*Your objective:*
Reproduce the stretch of lines from the one containing "You are a computer-use agent." through the one containing "pyautogui.click(x=229, y=96)", substituting "Interval field" for "Interval box" and keeping everything else unchanged. Give only those lines, and leave the pictures out.

*Exercise materials:*
"""

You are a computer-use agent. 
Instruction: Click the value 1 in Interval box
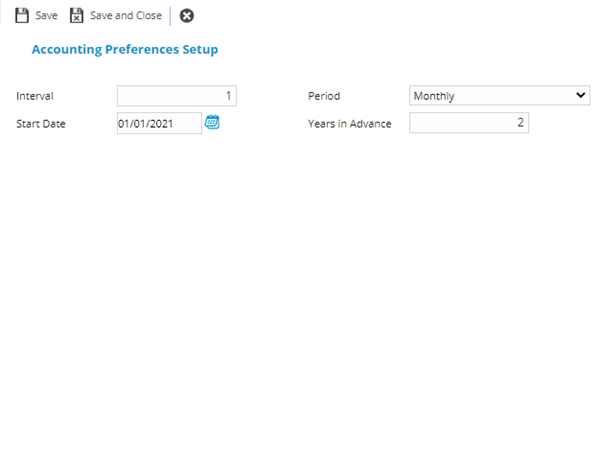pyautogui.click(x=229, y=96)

"""
"""

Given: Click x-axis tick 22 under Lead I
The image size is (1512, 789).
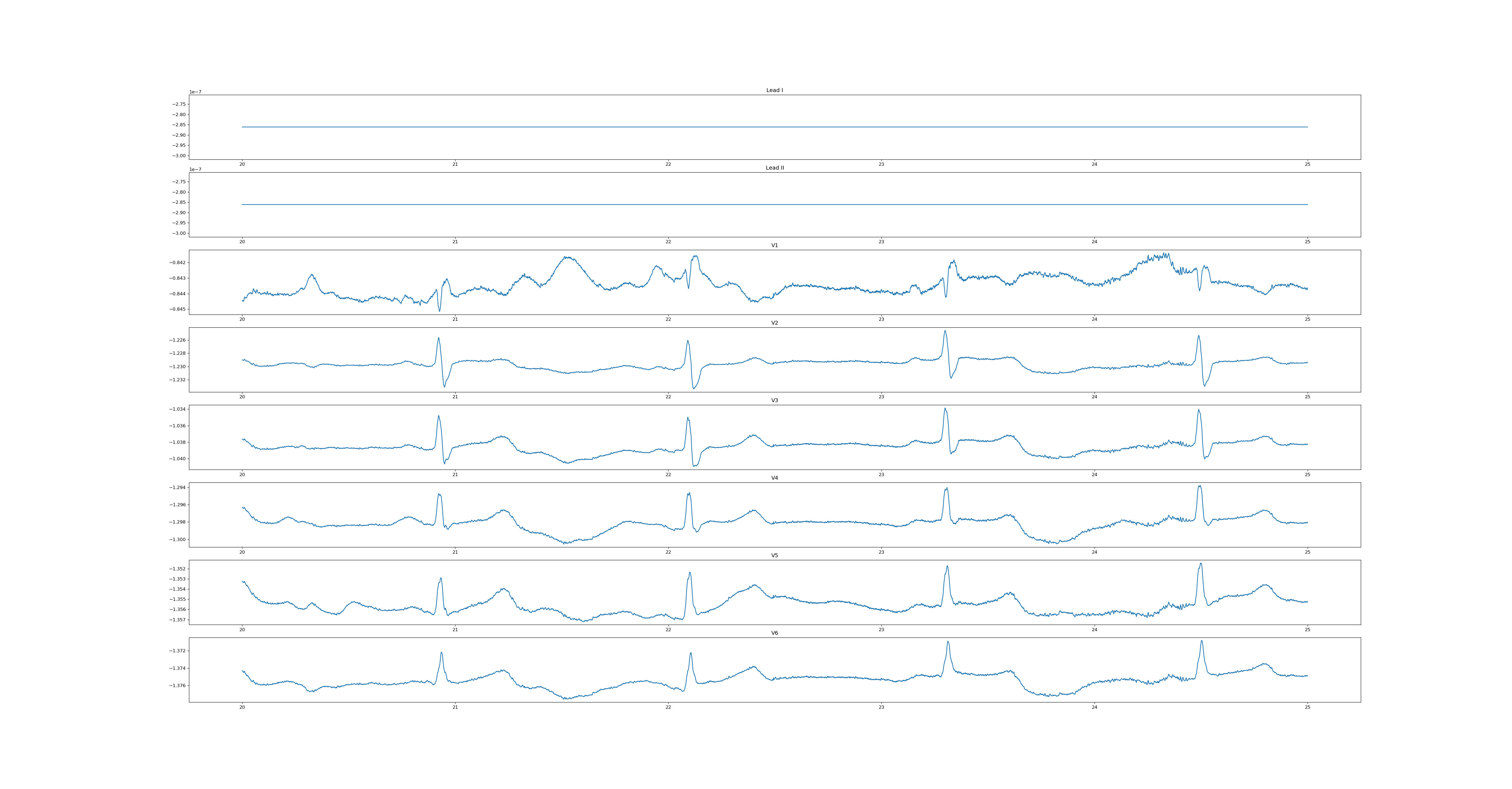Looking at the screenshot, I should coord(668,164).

"""

*Solution for this exercise:*
You are a computer-use agent. 
Instruction: Click the value 1 in Interval field
pyautogui.click(x=229, y=96)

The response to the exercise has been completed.